List ideas: getting ready for the day, schoolwork, chores, quiet time activities, free time activities, recess ideas, people to write letters to, educational websites that are allowed, family fun activities, favorite worship songs, bedtime routine, etc.
#6: Involve the whole family with daily chores, as well as larger weekly chores, and add time to do them in your schedule! Perhaps you are noticing that your house is not quite as in order as it used to be now that everyone is at home. All. The. Time. Each family will have their preference for what “in order” means to them, but everyone will agree that with more activity and time in the home right now the more chores are needing to be done. Kids can wipe down bathrooms, put away their school books, unload the dishwasher, and pick up toys around the yard.
#7: Set up some zones in your house where family members can do different things, depending on the need and time of day. A bedroom can be a quiet zone for someone to make a phone call or attend a video meeting. The dining room table can be the school work zone… but of course can become the table for a family meal again after the school work is done. The backyard is where recess happens. Nothing fancy, but just like a school has classrooms, your house can have different zones dedicated to different activities.

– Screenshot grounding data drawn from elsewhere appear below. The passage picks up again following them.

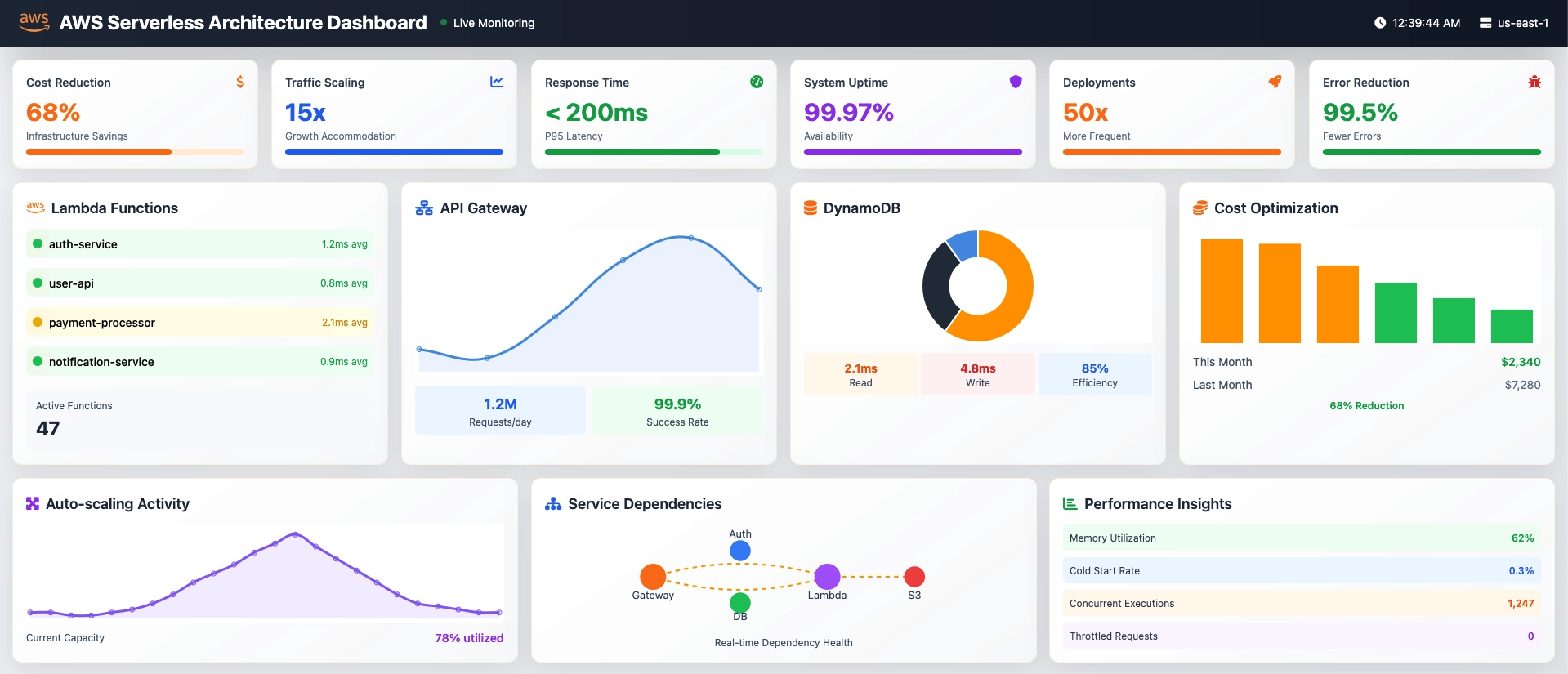Select the payment-processor function row
Screen dimensions: 1568x674
[x=200, y=323]
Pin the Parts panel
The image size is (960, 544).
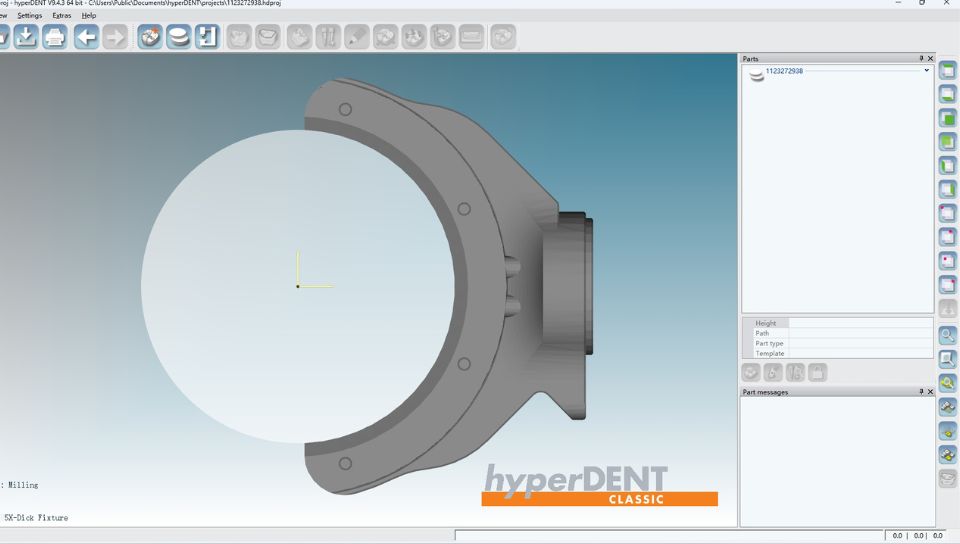921,59
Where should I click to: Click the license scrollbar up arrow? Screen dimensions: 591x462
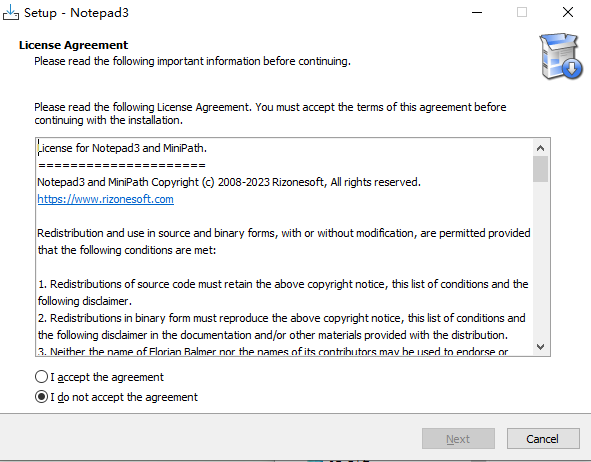(540, 148)
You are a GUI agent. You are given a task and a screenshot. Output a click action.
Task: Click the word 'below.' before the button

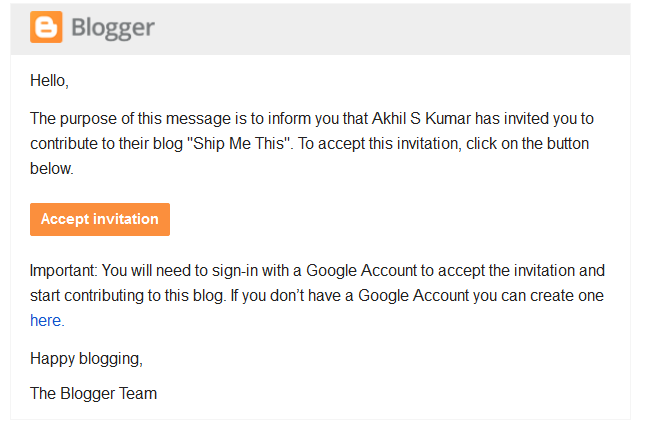coord(52,169)
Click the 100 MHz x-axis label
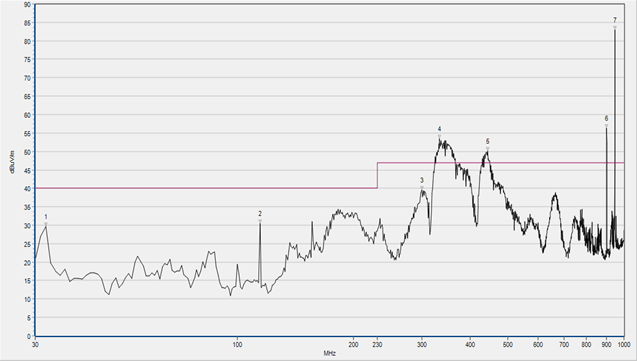 [237, 345]
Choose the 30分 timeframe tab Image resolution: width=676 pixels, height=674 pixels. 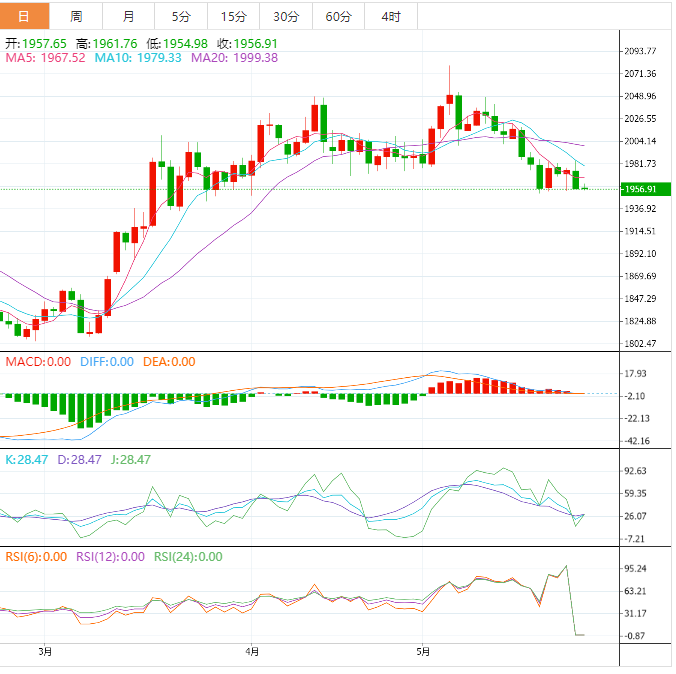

#8: While learning remotely, start with what your child’s teacher recommends rather than getting bogged down with the endless free opportunities that have popped up online recently. Your child’s teachers have been working very hard at setting up online lessons and meetings that are specifically tailored to your child! Compile everything their teacher assigns onto a list and start checking things off!
I give our kids a list of all the work they need to accomplish in the school block of time (3-4 hours each day) and work my way from kid to kid and help with new concepts, challenging assignments, being a drama partner as they practice lines for their Shakespeare play. When we first started homeschooling I typed up and hung a paper on the wall that said, “Everyday we do READING, WRITING, MATH, and CREATING.” I wasn’t winning teacher-of-the-year awards with it, but it reminded me of the essentials and helped me not to get overwhelmed. (I guess that little visual for the kids was really for me all along!)
#9: Your child may be able to get quite a lot of learning done in a very short amount of time at home. This will open up time for incredible independent and family growth opportunities! Practice old skills and learn new ones. Read a book of the Bible together. Perfect a piano piece that has been pushed to the side for a couple of months. Fix up an old bike and give it to the young kid next door. Bake bread for the retired couple down the street. Pray (more!) together. Write a letter to someone new each day. Give your child a simple recipe to follow so they can cook dinner for the family. The possibilities are endless, and the rewards are priceless!
#10: Pray for the parents and children around our country—that they would find contentment during this time. Several years ago when I was struggling during my transition from working outside the home full time to being at home with my children, a friend messaged me some encouragement and said she would pray that I would begin to enjoy being at home with my kids, sooner rather than later. That prayer has stuck with me! I still think back on what a powerful prayer it has been in my life. And now I can pray that same prayer for so many more.